Labetalol, nifedipine equally effective for chronic hypertension in pregnancy
Treatment with either labetalol or nifedipine is similarly effective in reducing adverse maternal outcomes among women with mild chronic hypertension (CHTN) in pregnancy, according to a study presented at SMFM 2023.
“Both labetalol and nifedipine are the recommended first-line medications for the treatment of CHTN in pregnancy,” said Dr Ayodeji Sanusi from the University of Alabama at Birmingham, Alabama, US. However, there are limited data available comparing these antihypertensive agents for antepartum treatment of mild CHTN.
The researchers conducted a planned secondary analysis of the CHAP* trial involving 2,292 patients (mean age 32 years) with mild CHTN (BP of <160/105 mm Hg) and singleton pregnancies at <23 weeks of gestation. Participants were randomized to receive antihypertensive medication with either labetalol 200 mg twice daily (n=720) or nifedipine 30 mg once daily (n=417) during pregnancy, while the remaining 1,155 patients did not receive any treatment (control group). [SMFM 2023, abstract 17]
In this analysis, the risks of the primary outcome, comprising a composite of preterm birth <35 weeks’ gestation, severe pre-eclampsia, foetal or neonatal death, and placental abruption, were comparable between the labetalol and nifedipine groups (30 percent vs 31 percent; relative risk [RR], 0.97).
Compared with nontreated patients, both labetalol- and nifedipine-treated patients achieved a lower risk of the primary composite outcome (30 percent vs 37 percent; RR, 0.82 and 31 percent vs 37 percent; RR, 0.84, respectively).
With regard to adverse neonatal outcomes, there was no difference in the composite risk of bronchopulmonary dysplasia, retinopathy of prematurity, necrotizing enterocolitis, and grade 3 or 4 intraventricular haemorrhage among the three groups (2 percent each in the labetalol and nifedipine groups and 3 percent in the no treatment group).
Similarly, the risk of neonates being small-for-gestational-age (<10th percentile) and requiring any respiratory support as well as the frequency of NICU** admission did not differ in all groups.

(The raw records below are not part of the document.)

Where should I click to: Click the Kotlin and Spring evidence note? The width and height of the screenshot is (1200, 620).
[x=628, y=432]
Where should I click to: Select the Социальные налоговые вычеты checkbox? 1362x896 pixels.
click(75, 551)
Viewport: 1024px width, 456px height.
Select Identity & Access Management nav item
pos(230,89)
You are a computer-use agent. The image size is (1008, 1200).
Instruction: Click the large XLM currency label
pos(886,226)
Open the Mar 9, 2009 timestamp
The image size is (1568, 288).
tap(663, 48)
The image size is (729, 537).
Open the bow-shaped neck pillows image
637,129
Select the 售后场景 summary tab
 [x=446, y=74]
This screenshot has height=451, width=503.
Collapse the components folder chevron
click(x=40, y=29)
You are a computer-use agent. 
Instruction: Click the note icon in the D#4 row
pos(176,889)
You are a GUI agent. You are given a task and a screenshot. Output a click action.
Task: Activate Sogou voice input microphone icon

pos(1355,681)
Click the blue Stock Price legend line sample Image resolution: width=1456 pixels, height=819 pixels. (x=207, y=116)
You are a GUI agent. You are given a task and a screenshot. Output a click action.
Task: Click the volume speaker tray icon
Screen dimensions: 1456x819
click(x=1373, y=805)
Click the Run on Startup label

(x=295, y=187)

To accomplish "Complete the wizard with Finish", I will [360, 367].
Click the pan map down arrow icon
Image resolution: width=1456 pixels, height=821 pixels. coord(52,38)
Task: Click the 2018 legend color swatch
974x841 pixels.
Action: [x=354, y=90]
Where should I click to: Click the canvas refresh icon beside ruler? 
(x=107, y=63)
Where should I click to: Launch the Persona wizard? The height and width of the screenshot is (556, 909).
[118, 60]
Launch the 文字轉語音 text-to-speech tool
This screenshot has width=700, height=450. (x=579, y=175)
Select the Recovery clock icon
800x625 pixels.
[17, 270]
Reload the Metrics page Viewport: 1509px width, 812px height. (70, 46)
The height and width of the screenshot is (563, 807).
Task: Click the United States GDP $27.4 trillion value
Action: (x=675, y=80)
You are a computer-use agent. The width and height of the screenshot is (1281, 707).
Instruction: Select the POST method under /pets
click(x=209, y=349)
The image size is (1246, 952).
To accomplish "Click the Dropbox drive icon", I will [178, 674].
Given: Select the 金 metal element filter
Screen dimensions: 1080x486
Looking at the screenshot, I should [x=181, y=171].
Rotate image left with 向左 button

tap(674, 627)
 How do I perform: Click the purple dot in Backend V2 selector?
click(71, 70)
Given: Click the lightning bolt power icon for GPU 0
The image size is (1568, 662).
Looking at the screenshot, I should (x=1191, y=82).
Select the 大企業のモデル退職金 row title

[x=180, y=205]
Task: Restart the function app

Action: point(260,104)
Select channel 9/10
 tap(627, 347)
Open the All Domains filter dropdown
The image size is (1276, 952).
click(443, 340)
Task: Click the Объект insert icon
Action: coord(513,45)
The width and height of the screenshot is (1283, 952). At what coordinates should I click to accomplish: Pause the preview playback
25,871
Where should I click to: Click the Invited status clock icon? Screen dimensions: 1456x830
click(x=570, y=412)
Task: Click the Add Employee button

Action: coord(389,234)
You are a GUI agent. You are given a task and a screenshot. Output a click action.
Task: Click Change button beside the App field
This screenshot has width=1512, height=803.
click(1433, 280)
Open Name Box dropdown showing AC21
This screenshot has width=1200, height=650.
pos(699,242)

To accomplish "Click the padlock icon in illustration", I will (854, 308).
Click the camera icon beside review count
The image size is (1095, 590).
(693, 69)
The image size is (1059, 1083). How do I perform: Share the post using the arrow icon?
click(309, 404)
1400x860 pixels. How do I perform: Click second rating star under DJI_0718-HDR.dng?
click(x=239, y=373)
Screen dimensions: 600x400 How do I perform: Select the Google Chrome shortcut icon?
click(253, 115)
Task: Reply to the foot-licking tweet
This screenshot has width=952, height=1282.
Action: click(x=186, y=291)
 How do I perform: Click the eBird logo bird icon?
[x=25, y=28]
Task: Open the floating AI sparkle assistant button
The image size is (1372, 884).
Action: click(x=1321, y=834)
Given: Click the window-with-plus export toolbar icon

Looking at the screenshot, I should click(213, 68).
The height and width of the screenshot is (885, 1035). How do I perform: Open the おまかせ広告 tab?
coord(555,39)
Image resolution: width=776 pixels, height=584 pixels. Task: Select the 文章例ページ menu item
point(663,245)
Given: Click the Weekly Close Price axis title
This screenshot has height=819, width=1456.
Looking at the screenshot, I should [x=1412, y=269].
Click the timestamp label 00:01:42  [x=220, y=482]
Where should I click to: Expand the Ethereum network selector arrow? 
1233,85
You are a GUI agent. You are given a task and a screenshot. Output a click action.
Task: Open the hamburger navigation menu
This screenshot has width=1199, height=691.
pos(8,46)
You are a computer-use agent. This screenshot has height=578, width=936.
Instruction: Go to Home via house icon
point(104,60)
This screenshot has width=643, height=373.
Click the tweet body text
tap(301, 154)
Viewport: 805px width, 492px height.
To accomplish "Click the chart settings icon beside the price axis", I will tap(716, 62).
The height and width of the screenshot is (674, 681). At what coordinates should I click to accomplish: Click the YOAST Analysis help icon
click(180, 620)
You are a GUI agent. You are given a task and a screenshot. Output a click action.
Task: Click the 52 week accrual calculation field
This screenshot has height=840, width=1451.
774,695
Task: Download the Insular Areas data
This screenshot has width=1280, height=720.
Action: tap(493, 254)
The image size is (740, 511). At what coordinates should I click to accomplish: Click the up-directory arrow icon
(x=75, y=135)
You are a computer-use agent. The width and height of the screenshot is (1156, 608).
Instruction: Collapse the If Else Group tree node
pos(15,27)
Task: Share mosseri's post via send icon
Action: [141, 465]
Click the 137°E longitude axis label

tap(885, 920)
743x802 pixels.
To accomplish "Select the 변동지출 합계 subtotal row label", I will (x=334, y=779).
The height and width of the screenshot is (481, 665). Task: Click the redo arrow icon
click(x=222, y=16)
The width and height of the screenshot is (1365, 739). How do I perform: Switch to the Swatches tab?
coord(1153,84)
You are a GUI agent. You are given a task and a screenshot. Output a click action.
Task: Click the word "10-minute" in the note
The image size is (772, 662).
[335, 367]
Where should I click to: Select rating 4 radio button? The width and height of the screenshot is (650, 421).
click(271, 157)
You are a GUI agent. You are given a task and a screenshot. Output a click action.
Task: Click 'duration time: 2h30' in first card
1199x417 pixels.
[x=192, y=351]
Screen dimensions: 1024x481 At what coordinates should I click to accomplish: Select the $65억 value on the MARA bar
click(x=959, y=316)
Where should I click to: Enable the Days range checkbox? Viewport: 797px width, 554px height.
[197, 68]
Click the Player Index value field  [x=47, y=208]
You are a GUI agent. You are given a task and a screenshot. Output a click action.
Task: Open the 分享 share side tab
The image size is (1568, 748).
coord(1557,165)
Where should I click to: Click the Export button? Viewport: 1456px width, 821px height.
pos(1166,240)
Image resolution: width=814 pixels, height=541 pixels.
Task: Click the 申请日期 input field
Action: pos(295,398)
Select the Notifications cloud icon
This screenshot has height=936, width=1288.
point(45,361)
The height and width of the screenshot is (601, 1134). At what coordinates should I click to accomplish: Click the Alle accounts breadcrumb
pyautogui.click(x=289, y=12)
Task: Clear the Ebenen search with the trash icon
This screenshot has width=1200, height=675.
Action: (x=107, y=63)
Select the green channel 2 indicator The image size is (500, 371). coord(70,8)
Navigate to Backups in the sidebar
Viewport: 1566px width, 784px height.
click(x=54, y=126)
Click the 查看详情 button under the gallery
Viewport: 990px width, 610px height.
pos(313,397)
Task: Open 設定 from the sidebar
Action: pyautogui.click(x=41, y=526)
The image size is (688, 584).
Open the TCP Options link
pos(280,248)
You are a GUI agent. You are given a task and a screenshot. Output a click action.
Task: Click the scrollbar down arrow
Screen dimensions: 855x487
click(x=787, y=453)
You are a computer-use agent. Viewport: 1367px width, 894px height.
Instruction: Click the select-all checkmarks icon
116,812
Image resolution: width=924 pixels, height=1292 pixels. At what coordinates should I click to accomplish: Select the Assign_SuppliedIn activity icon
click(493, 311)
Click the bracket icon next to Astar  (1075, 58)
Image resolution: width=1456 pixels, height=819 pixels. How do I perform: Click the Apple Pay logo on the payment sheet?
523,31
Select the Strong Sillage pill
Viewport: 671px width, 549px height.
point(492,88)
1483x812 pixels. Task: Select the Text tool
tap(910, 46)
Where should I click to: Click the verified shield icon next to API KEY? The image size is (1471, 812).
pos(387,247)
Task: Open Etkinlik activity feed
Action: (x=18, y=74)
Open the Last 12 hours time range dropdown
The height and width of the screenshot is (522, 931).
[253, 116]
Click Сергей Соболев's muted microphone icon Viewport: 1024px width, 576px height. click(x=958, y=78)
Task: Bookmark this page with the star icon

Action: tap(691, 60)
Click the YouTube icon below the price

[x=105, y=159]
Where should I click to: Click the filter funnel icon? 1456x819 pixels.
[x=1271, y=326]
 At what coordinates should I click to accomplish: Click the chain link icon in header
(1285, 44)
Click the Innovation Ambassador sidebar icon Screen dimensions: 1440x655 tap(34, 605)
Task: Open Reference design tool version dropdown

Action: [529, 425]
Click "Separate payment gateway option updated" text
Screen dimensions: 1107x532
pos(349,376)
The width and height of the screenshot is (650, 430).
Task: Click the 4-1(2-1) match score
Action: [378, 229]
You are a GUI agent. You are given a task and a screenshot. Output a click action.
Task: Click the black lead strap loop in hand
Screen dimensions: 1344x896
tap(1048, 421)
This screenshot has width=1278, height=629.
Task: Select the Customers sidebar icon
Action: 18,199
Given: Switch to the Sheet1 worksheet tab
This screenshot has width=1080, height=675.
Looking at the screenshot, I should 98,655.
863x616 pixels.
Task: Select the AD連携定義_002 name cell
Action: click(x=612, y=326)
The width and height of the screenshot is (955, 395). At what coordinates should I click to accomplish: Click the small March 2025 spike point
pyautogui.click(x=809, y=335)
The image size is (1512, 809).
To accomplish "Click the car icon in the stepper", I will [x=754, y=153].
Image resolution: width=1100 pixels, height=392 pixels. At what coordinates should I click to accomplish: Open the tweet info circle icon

Sanusi noted that the study has some limitations, including the small number of patients receiving nifedipine at baseline that limited the power to detect differences in the nifedipine group.
However, the clinically relevant question for most practitioners and patients is what medications should be initiated, since the use of antihypertensive medications during pregnancy cannot be reliably predicted, said Sanusi.
Overall, the findings of this study showed that antihypertensive treatment with either labetalol or nifedipine reduced the risk of adverse maternal outcomes, with no safety signals identified, for the treatment of mild CHTN in pregnancy.
Additionally, labetalol and nifedipine are equally safe and effective in treating this patient population, Sanusi noted.